Ветеринар и его жена шли по дороге, ведущей к вокзалу, а между ними — их дочь Люсьена, в белом платье, которое она сама вышила зимой, вдохновляясь советами барышень Эрмлин. Мальчики, весьма довольные своей школьной формой, вышагивали впереди родителей, неся в руках пакеты. Перспектива провести день в Клакбю, а значит, в какой-то мере вырваться из-под гнета отцовской дисциплины, настраивала их на доверительный лад.
— Тебе-то наплевать, получишь в школе похвальную грамоту, и тебя оставят на все каникулы в покое. А вот я…
— Кто знает, может быть, и ты получишь приз за успеваемость или даже два.
— Нет, классный надзиратель видел мои оценки. Он сказал, что «отлично» у меня будет только за одну гимнастику. Представляешь, как разворчится ветеринар; прямо уже слышу его голос: «я иду на такие жертвы, чтобы обеспечить тебе будущее, за которое семье не было бы стыдно». Старый хрыч.
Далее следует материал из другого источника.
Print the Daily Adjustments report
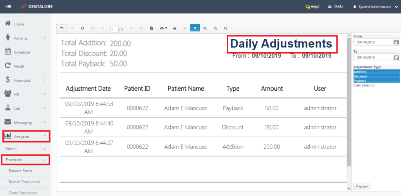pos(175,28)
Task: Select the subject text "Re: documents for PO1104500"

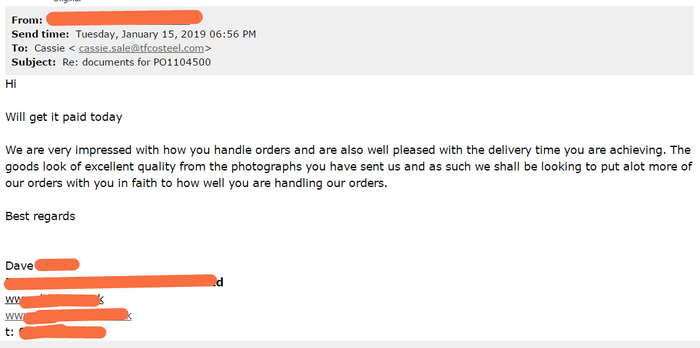Action: pyautogui.click(x=137, y=62)
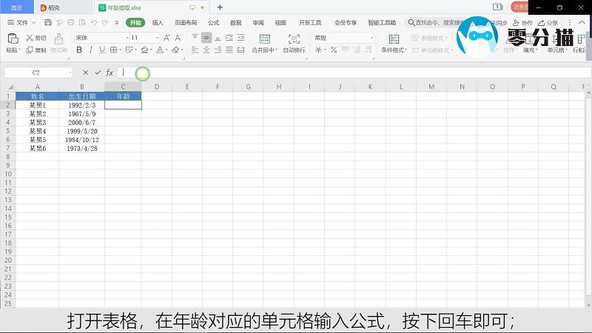The width and height of the screenshot is (592, 333).
Task: Click the Insert Function fx icon
Action: coord(110,73)
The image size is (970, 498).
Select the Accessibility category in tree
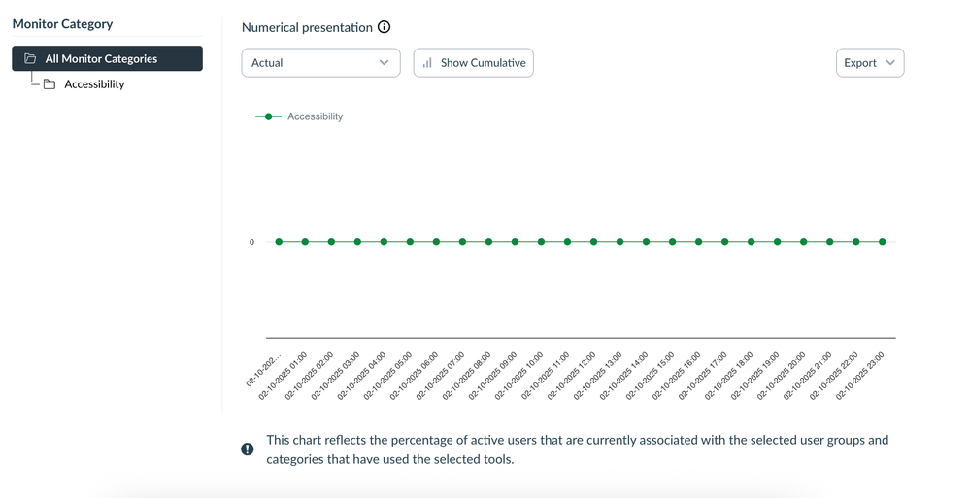[94, 84]
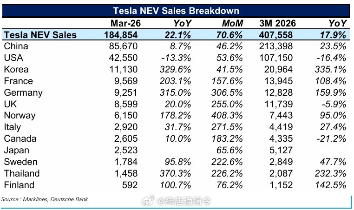This screenshot has width=354, height=210.
Task: Click the Japan March value 2,523
Action: [x=126, y=150]
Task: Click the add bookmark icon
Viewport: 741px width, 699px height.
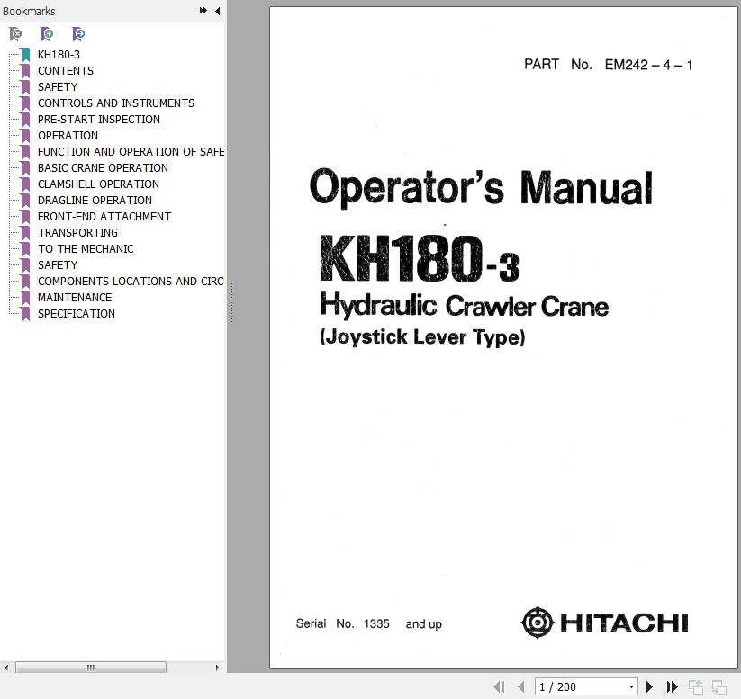Action: pos(47,34)
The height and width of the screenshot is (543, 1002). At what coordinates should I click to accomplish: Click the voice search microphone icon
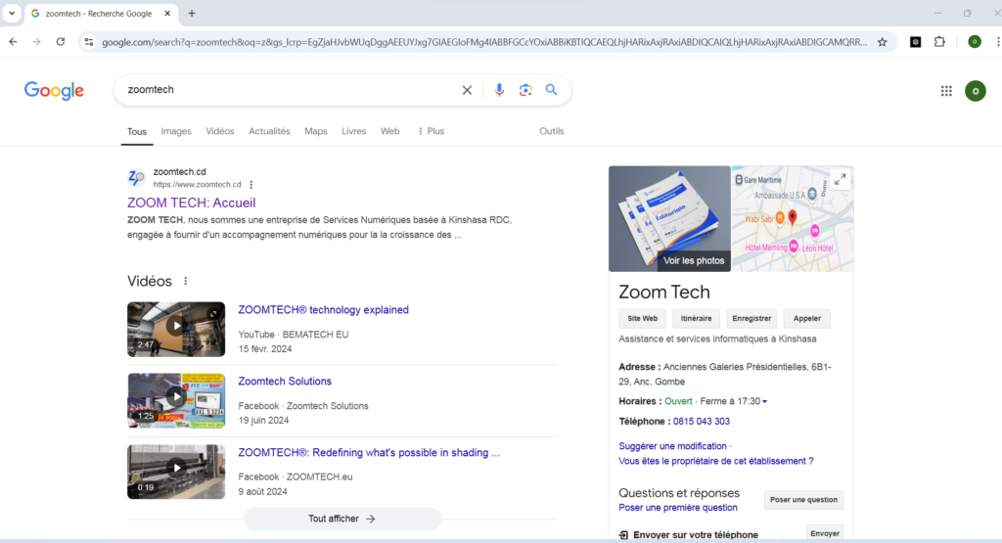499,90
Фредерику уже ничто не могло помешать получить похвальную грамоту, о чем ему случалось даже сожалеть, так как сравнение результатов их учебы свидетельствовало явно не в пользу брата. В то утро сожаление его почти переросло в угрызения совести, но непочтительность Антуана по отношению к отцу оскорбила Фредерика настолько глубоко, что он проглотил уже готовые было сорваться с его уст слова сочувствия. Антуан не настаивал на продолжении разговора об учебе и перевел его на другую тему:
— Ты видел сейчас малышку Жасмен? Мы пересеклись с ней на углу улицы Людоеда. Красивая, правда?
Фредерик все еще сердился на него. Он покачал головой. Нет, он не находил малышку Жасмен такой уж красивой.
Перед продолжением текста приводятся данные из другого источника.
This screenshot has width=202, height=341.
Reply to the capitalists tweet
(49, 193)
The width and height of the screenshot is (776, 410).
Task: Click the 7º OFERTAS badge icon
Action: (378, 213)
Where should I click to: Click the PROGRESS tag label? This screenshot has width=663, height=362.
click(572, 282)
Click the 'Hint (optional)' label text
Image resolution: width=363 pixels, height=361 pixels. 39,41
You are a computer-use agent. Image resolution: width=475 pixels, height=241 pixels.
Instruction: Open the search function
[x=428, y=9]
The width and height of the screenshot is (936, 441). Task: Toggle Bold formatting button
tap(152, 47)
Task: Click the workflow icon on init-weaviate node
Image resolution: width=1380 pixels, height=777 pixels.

— У нее большой и слишком острый нос, как пакли, плохо причесанные волосы… Да и к тому же, что ты хочешь, она еще слишком маленькая.
— Вовсе нет, — запальчиво сказал Антуан.
— А вот и да, слишком маленькая. У нее же совсем нет сисек, у твоей Жасмен. То-то же. А без сисек ну что за женщина, мой дорогой.
Они шли метрах в пятидесяти впереди родителей. Ветеринар не мог слышать их разговор, но все равно он беспокойно вытянул шею, а нос его зашевелился и как-то странно поднялся кверху. Фредерик был очень доволен тем, что высказал о женщине замысловатое мнение, причем с той долей непринужденности, в которой намек на хорошие манеры имел привкус студенческо-богемный. Антуан сморщил лоб, честно пытаясь осмыслить сказанное. Он заявил:
— Разумеется, я нисколько не против сисек, но когда с девчонками ничего не делаешь, то какой в них прок? В первую очередь обращаешь внимание на лицо, и особенно на глаза. О! Понимаешь, именно на глаза. Жасмен — это глаза.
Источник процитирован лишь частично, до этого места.